LULAC Partners with the Movement Advancement Project to Release Report on LGBT People of Color
April 23, 2015
WASHINGTON, D.C. – In an effort to help address discrimination against the LGBT community, LULAC partnered with the Movement Advancement Project on a new report entitled, Paying an Unfair Price: The Financial Penalty for LGBT People of Color.
The report documents how systemic failures to protect people from discrimination trap LGBT people of color into a devastating cycle of poverty. In addition, the report details the ways in which a wide array of legal failures, combined with the disparities faced by people of color, result in higher poverty rates and increased economic insecurity for the LGBT community.
The report presents the latest demographic information about LGBT people of color, including:
• One in three LGBT people identify as a person of color.
• All communities of color have higher poverty rates than their white counterparts. Of white people, 9.6% were in poverty in 2013 compared to 28.9% of Native Americans, 27.2% of black people, 23.5% of Hispanic people, and 10.5% of Asian people.
• Transgender people of color are more likely to live in extreme poverty. Asian and Pacific Islander (API) transgender people are six times more likely to report extreme poverty compared to non-transgender API people, while 34% of black transgender people have incomes at this level, compared to 9% of non-transgender black people.
LULAC hopes that the report will help bring much needed awareness to the damage that discrimination can cause and in doing so help individuals in the LGBT Community avoid such cycles of poverty.

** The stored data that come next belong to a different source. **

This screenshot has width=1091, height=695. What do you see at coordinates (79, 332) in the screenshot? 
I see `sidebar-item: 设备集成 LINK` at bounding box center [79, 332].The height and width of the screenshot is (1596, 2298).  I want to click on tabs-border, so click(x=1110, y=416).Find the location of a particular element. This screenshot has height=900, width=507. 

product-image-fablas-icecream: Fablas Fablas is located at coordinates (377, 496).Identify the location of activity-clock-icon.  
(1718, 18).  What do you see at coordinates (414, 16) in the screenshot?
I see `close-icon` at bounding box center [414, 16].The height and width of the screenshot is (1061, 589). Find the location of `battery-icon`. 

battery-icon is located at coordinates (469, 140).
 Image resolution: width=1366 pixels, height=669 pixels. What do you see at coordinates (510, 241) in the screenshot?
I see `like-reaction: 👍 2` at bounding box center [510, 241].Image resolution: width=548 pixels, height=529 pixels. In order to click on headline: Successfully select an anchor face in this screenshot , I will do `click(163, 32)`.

The report, Paying an Unfair Price: The Financial Penalty for LGBT People of Color, is co-authored by the Movement Advancement Project (MAP) and the Center for American Progress (CAP), in partnership with Center for Community Change, Center for Popular Democracy, League of United Latin American Citizens (LULAC), Mexican American Legal Defense and Educational Fund (MALDEF), National Association of Social Workers, the National Black Justice Coalition (NBJC,) the National Education Association, and the National Queer Asian Pacific Islander Alliance (NQAPIA).